La UE no es un capricho de idealistas. No es una idea naif de soñadores. Es un proyecto esencial para el futuro de nuestro continente. Los próximos años estarán llenos de retos que traspasan nuestras fronteras nacionales: la revolución digital, la guerra comercial global, el cambio climático, los retos de seguridad, la migración, etc.

Esta dramática pandemia también es una clara muestra. Se abre un nuevo tablero geopolítico en el que la UE debe jugar como actor único para competir con otros gigantes.

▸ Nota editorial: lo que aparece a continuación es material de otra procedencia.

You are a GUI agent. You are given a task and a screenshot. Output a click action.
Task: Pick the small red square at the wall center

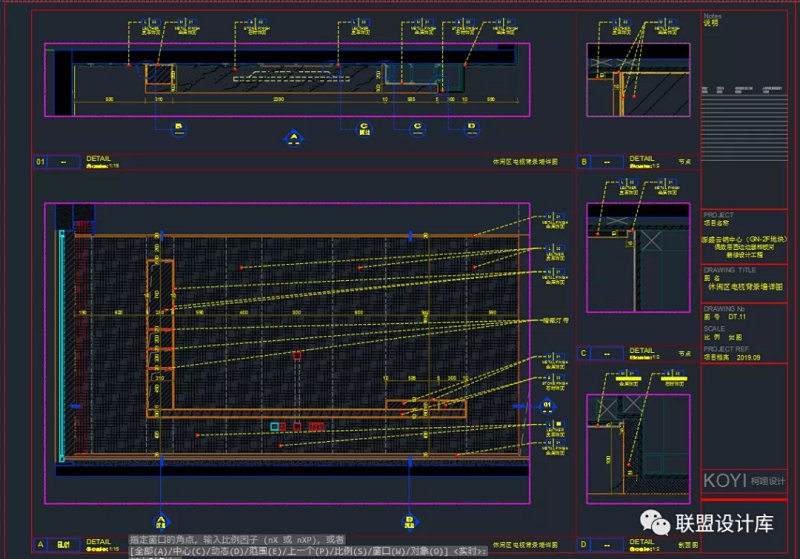click(x=296, y=355)
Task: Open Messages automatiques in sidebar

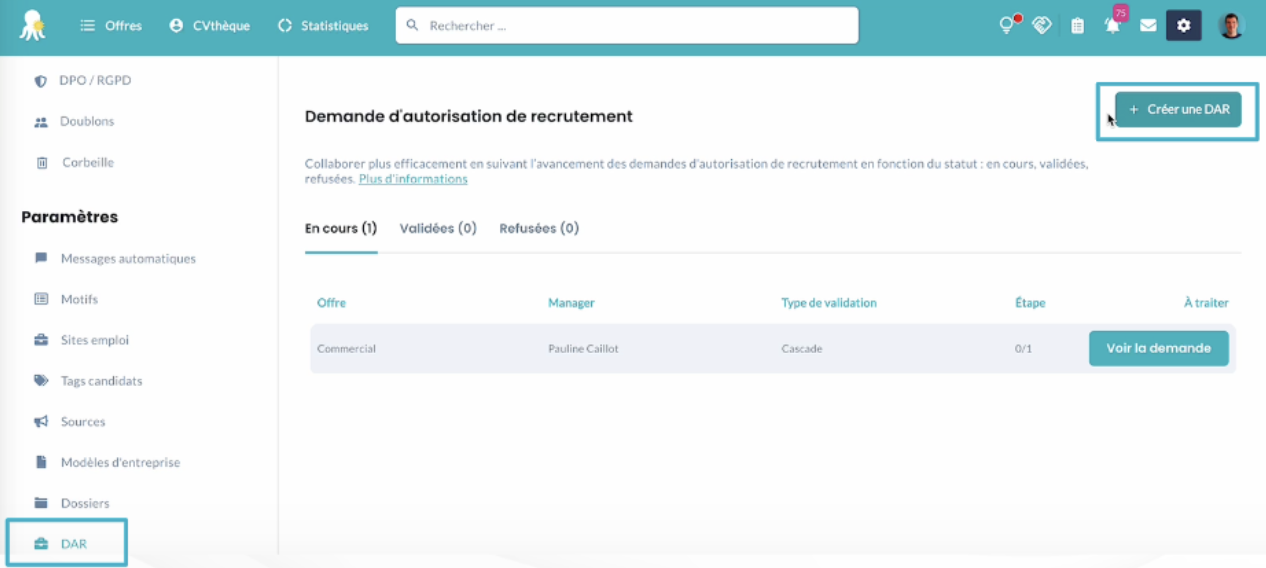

Cualquier país que pretenda hacer frente a estos retos en solitario está condenado a la irrelevancia.

La UE no será la panacea que resuelva todos nuestros males, pero sí es el mejor instrumento para hacer frente a los retos globales.  Debemos ser exigentes y críticos a la hora de evaluar si la UE gestiona de forma eficaz y eficiente sus políticas.

Pero también debemos ser justos y ecuánimes. Hoy abunda un discurso que desacredita y deslegitima de forma sistemática el proyecto europeo. Esa retórica cabalga a hombros de un populismo y un nacionalismo que en nada encarnan la solución ni a los problemas presentes ni a los desafíos del futuro.

Con sus luces y sus sombras, la UE ha hecho posible el mayor espacio de paz, libertad, derechos humanos y progreso económico y social. La UE es presente, pero sobre todo es la llave de nuestro futuro.